Exercise instructions:
1. Answer these about the Cox proportional hazard post below, one line each:
(a) How does the post define the hazard function?
(b) Where in the model's formula does time $t$ occur?
(c) Where do the covariates $x_i$ occur?
2. Carry the post on the Cox proportional hazard model forward from its last line.

Page extract:
..............................

[Survival models] Cox proportional hazard model

In the previous blogpost, we talked about the hazard function - the probability that the event happens at time $t$ given that you it hasn’t till time $t$. In the Cox proportional hazard model, we assume the hazard function is:

\[h(t) = h_0(t) \times exp(b_1x_1 + b_2x_2 + ... + b_px_p)\]

Some interesting things to point out here:

time $t$ only occurs in $h_0(t)$
covariates, $x_i$ only occur in the $exp$ bit

So there is some base hazard rate $h_0(t)$ and the only way it varies for units with different characteristics is through the $exp$ bit. So why is it called “proportional” hazard model?

..............................

Source excerpt:

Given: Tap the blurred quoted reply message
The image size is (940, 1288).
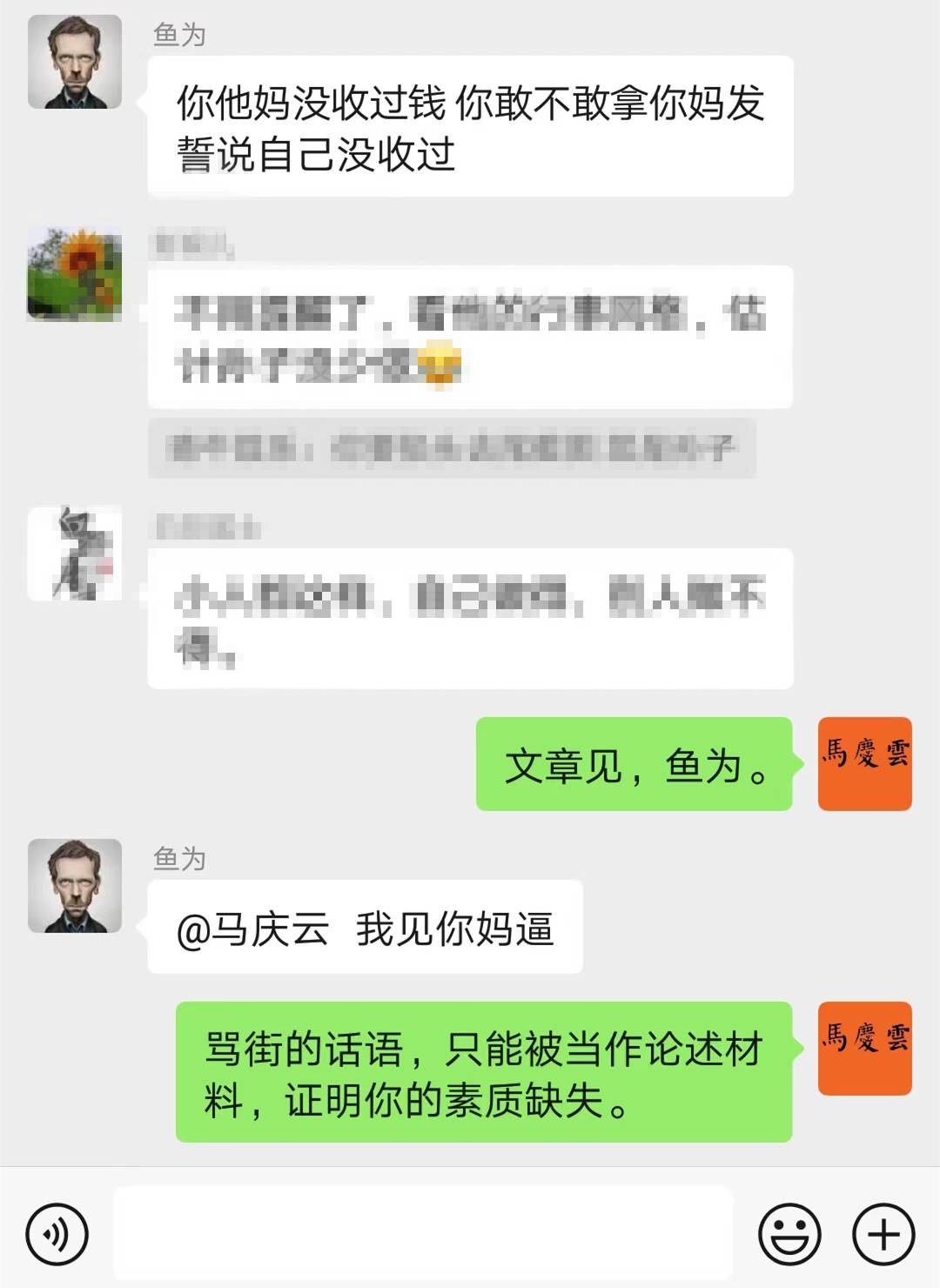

..............................

Answers to each task:
1.
(a) The probability that the event happens at time $t$ given that it hasn't happened till time $t$.
(b) Only in $h_0(t)$.
(c) Only in the $exp$ bit.

2.
Imagine a simple model where:

\[h(t) = h_0(t) \times exp(b_1x_1)\]

And we have a unit $i$ with $x_{i1} = z$ and another unit $j$ with $x_{ji} = a \cdot z$ so let’s see the hazard for each:

\[h_i(t) = h_0(t) \times exp(b_1z)\]

And

\[h_j(t) = h_0(t) \times exp(b_1 az)\]

So the hazard ratio of the two is:

\[\begin{aligned} \frac{h_i(t)}{h_j(t)} &= \frac{h_0(t) exp(b_1 az)}{h_0(t) exp(b_1 z)} \\ &= \frac{exp(b_1 az)}{exp(b_1 z)} \\ &= exp(b_1 (a - 1)z) \end{aligned}\]

So no matter what the $t$ is, the hazard ration between these two is always some constant. Another way is to note that:

\[\begin{aligned} h_i(t) &= h_j(t) \times exp(b_1 (a -1 )z)\\ h_i(t) &= c h_j(t) \end{aligned}\]

where $c = exp(b_1 (a -1 )z)$. So $h_i(t)$ is proportional to $h_j(t)$ - times does not make an appearance in the coefficient. This assumption may not be true and there are a bunch of tests you can do to check it.

Alright. Enough with the theory.

Partial likelihood

I’m not going to derive it. The internet is your friend.

\[PL(\beta | D) = \prod_{j=1}^{d} \frac{\exp(x_j'\beta)}{\sum_{l \in R_j} \exp(x'_l\beta)}\]

where $R_j$ is the risk set - people at risk of death/event when the event for $j$ occurs. This should look familiar - it’s softmax. The intuition follows from there. So we want to pick the betas that maximise the likelihood of the event happening out of all the units at risk.

Log-likelihood just needs some $algebra$:

\[pll(\beta | D) = \sum_{j=1}^{d} \left( x_j'\beta - \log\left(\sum_{l \in R_j} \exp(x'_l\beta)\right)\right)\]

Now all we need to code it up with jax for some sweet sweet autograd.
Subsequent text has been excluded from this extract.